The more I think about it, the less I like it. So this is about a young woman (Scarlett Johansson) who gets handcuffed to an attaché case and forced to deal with some unsavory people. Shortly thereafter, she gets coerced to mule a package of a new experimental drug surgically hidden next to her stomach, and when that package starts to leak, she starts to gain super abilities as she unlocks more and more of her brain’s capacity. I liked this a hundred times better back when it was called Limitless. That movie is smart, well-filmed and surprisingly riveting with twists and turns that really hold your attention at every single moment. Looking briefly at the notes that I took while I was watching Lucy, on the other hand, I wrote the word “stupid” no less than five times. Comparatively speaking again, Limitless straddles that plausibility line while this bursts through the proverbial ceiling. They both use that overused trope where if you could use 100% of your brain, you could do some Professor Xavier telepathic wonders. Yeah, it doesn’t work like that.
With the popularity of Black Widow and the Avengers, it was only a matter of time before a movie of this ilk happened, and I like that Johansson’s star power has grown so much that she can now open an action movie, I really do. And she is NOT what makes this movie fail, she gives it her all. The only problem with her is how she is written; once she gets this drug into her system, her character becomes an inhuman, emotionless, robotic blank slate, and because of it, you couldn’t care less about what happens to her. And Morgan Freeman? He’s just a professor, and the only reason he is here is to give a student lecture so as to explain how the “science” behind what makes this foolishness works.
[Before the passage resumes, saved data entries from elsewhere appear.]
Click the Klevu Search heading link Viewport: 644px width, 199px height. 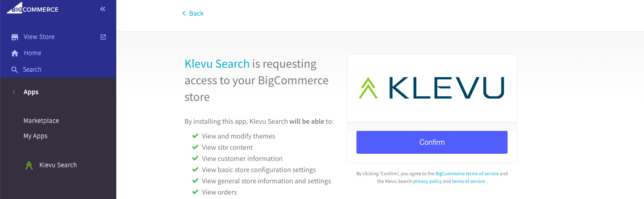click(x=217, y=64)
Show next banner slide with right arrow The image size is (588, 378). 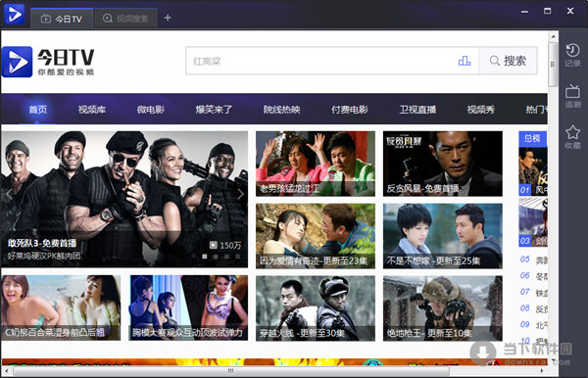[240, 194]
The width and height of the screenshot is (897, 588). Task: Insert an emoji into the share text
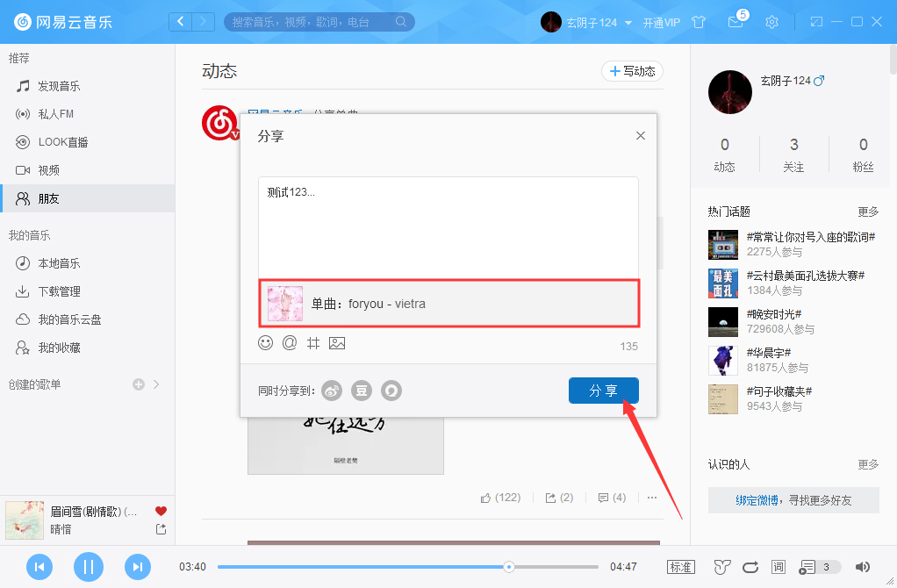point(265,343)
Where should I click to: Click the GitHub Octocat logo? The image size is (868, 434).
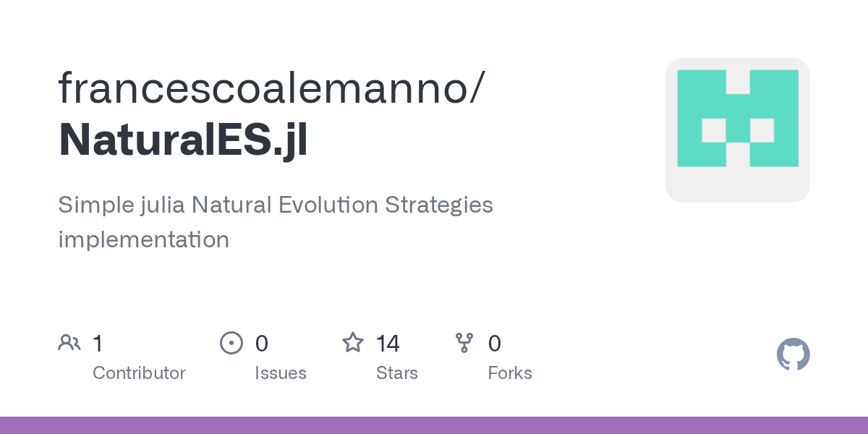point(793,354)
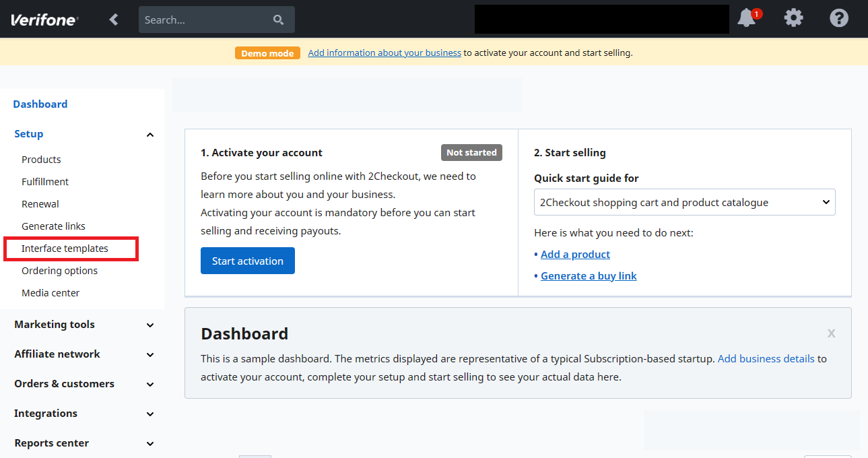Go to Products under Setup
This screenshot has width=868, height=458.
tap(41, 159)
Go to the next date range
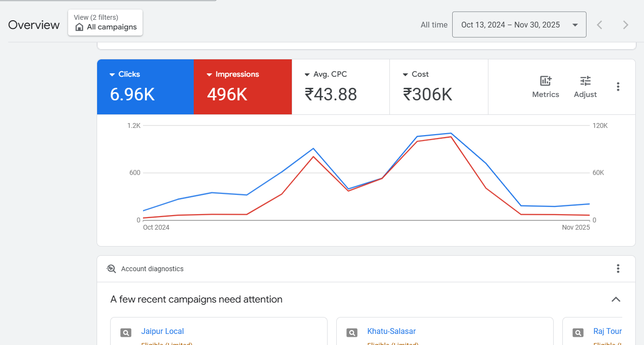644x345 pixels. coord(626,25)
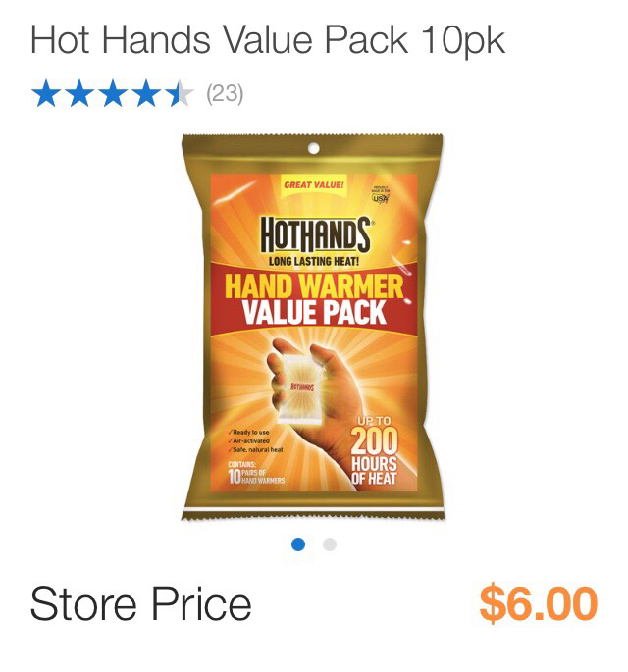This screenshot has height=672, width=628.
Task: Click the fourth blue rating star
Action: point(146,93)
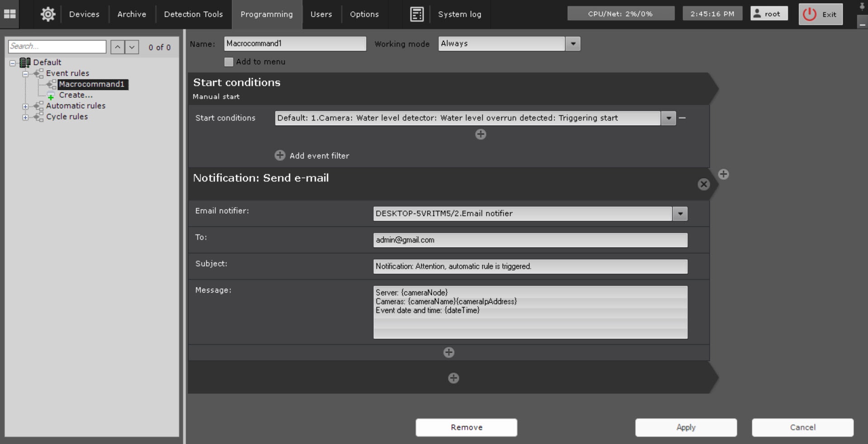The width and height of the screenshot is (868, 444).
Task: Click the settings gear icon
Action: click(x=48, y=14)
Luc Besson has made a number of movies that I am a big fan of; he wrote and produced the first Taken, and that was gritty and hard-hitting, and as far as the director’s chair goes, I can watch The Fifth Element or Léon: The Professional at any given time and get vast amounts of enjoyment out of seeing either one of them for the umpteenth time. This? It’s brain dead, insultingly dumb and riddled with problems. There are lots of stock animal metaphor shots which are really lazy, and every time a percentage fills the screen to show how Lucy’s brain is progressing, you’ll want to yell “we get it” at the screen. When it starts waxing philosophical towards the end, you roll your eyes because this hasn’t earned the right to do that, and it all leads up to an ending that leads a leaves a terrible taste in your mouth. You will help your brain’s capacity if you avoid this.